==== Extracted text ====

# TOR config - exit node - help the idiot.



## drmike (Jan 2, 2014)

Being a new year I've decided to put some idle server resources on my dedicated servers to some use, benefiting others.

Decided to give TOR a try.   The config is blah.  Haven't had success in getting it up and running as an exit node (i.e not seeing in public database and not seeing any real activity).

Does someone have a TOR config file they use currently and successfully.  Idea here is something that allows checking email, web surfing and a few other common things and nothing else.

That, plus any info cause I am quite unsure what the heck is going on


----------



## blergh (Jan 2, 2014)

By "not seeing it in public database" you mean the atlas? It takes like 2-3 hours for them to show up. Also pastebin your current config.


----------



## wlanboy (Jan 2, 2014)

drmike said:


> Does someone have a TOR config file they use currently and successfully.  Idea here is something that allows checking email, web surfing and a few other common things and nothing else.


Well your node needs a level of trust to be listed.

Wait some hours/days and you exit node will be used.

What provider is still allowing exit nodes?


----------



## blergh (Jan 2, 2014)

==== Supplied information ====

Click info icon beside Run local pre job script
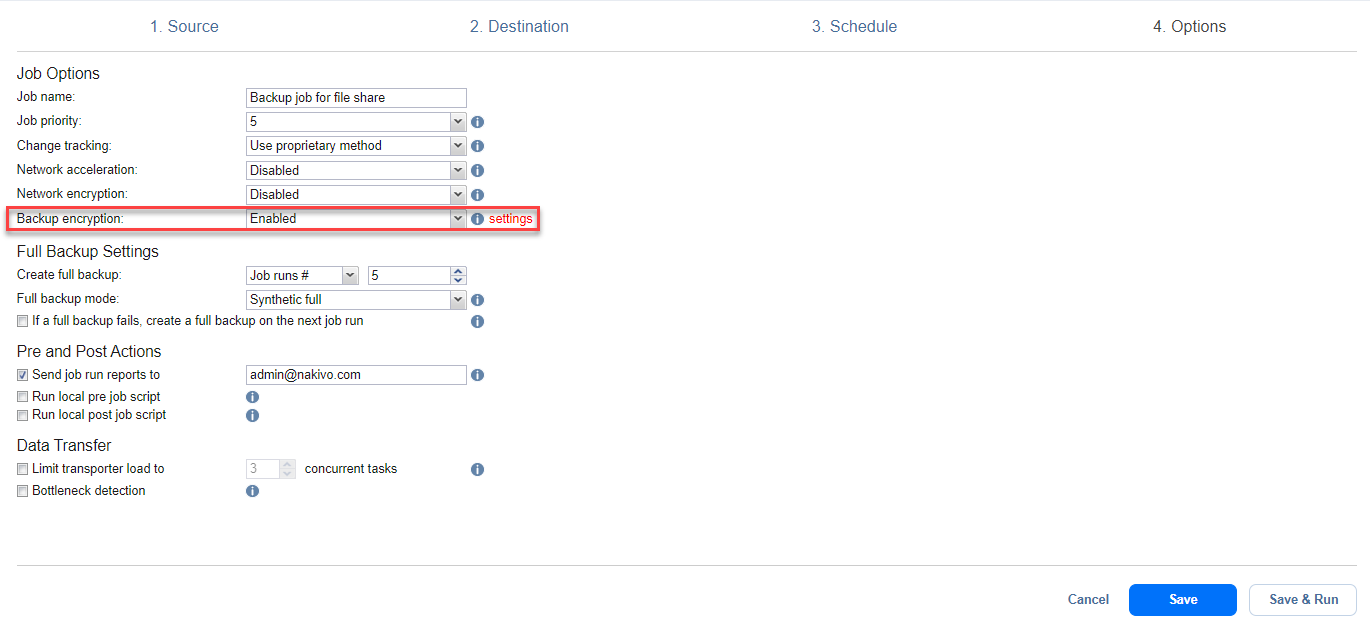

====

Requirement 1 →
Answer these questions from the Tor exit node thread:
(a) According to blergh, how long does it take for a node to appear in the atlas?
(b) What does wlanboy say a node needs in order to be listed?
(c) Which uses does drmike want the configuration to allow?
Requirement 2 → Continue the forum thread about configuring a Tor exit node from the point where it stops.
The material was taken from a source other than the forum thread on Tor exit node configuration.

Exercise response 1 →
(a) About two to three hours.
(b) A level of trust.
(c) Checking email, web surfing and a few other common things, and nothing else.

Exercise response 2 →
wlanboy said:


> Well your node needs a level of trust to be listed.
> 
> Wait some hours/days and you exit node will be used.
> 
> What provider is still allowing exit nodes?


Ah good point, i completely forgot about the usage-levels. He won't bee seeing anything for like a week, and then 3 weeks and so on.


----------



## maounique (Jan 2, 2014)

Actually, in my experience it takes from half an hour to 3 hours for a well configured node with a lot of bw.

I use to allow ports 80, 995, 110, 465,143 and a lot of streaming and IM ports I dont know by heart. But that only at home, I no longer put exit nodes in my VPSes, I use relay-only where allowed and freenet where Tor is not allowed or even both where the specs are OK and the rulles allow relays too.

I think the network gives priority to exits and those with high real bw are poping up faster.


----------



## Nyr (Jan 3, 2014)

This exit policy is pretty good to prevent P2P and other kinds of abuse, but you are going to get some even if only port 80 is allowed:

https://trac.torproject.org/projects/tor/wiki/doc/ReducedExitPolicy

As others said, it can take hours/days until you start to get some traffic, just check the .log to be sure your node is reachable.


----------



## drmike (Jan 3, 2014)

I forgot all about the massive wait to see traffic delay.  Derp derp.  Seemed longer than I recalled.

I am running a ReducedExitPolicy.

I have colo'd servers out there.  So using such.   I know nothing was mentioned about Tor when I signed up years ago... So I'll deal with any issues like I always have, with SWIP if necessary.

May give Tor a user side test too.  Was pretty lousy in the past. 

Part of this is just to justify some of the idle resources.  People gripe too much about it, I'll just pack up and ship servers home


----------



## maounique (Jan 3, 2014)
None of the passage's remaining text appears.